- Work instructions:
In the entries that follow, find the line containing "Email * (150, 2118)", then output exactly every line from the first through that one.

===

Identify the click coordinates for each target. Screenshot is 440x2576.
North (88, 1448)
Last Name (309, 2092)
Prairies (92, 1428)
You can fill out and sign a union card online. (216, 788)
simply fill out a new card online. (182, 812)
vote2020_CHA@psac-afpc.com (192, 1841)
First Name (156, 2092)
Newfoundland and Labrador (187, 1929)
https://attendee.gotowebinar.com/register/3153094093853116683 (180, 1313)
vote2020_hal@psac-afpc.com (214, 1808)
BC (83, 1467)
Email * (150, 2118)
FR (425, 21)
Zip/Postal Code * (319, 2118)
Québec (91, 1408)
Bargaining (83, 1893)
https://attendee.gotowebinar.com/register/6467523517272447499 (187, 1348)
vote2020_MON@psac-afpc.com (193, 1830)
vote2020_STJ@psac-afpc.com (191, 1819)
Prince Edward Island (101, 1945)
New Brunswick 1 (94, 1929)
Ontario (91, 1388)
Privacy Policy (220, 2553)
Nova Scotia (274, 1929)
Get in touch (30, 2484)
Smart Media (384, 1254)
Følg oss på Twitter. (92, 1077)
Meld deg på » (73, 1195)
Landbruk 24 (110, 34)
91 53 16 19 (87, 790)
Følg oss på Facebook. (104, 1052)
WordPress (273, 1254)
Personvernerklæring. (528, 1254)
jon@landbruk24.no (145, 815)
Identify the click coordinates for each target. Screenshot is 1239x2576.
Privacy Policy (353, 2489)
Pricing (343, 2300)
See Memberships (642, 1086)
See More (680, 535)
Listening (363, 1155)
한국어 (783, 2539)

===

- Response for this exercise:
Identify the click coordinates for each target. Screenshot is 440x2576.
North (88, 1448)
Last Name (309, 2092)
Prairies (92, 1428)
You can fill out and sign a union card online. (216, 788)
simply fill out a new card online. (182, 812)
vote2020_CHA@psac-afpc.com (192, 1841)
First Name (156, 2092)
Newfoundland and Labrador (187, 1929)
https://attendee.gotowebinar.com/register/3153094093853116683 (180, 1313)
vote2020_hal@psac-afpc.com (214, 1808)
BC (83, 1467)
Email * (150, 2118)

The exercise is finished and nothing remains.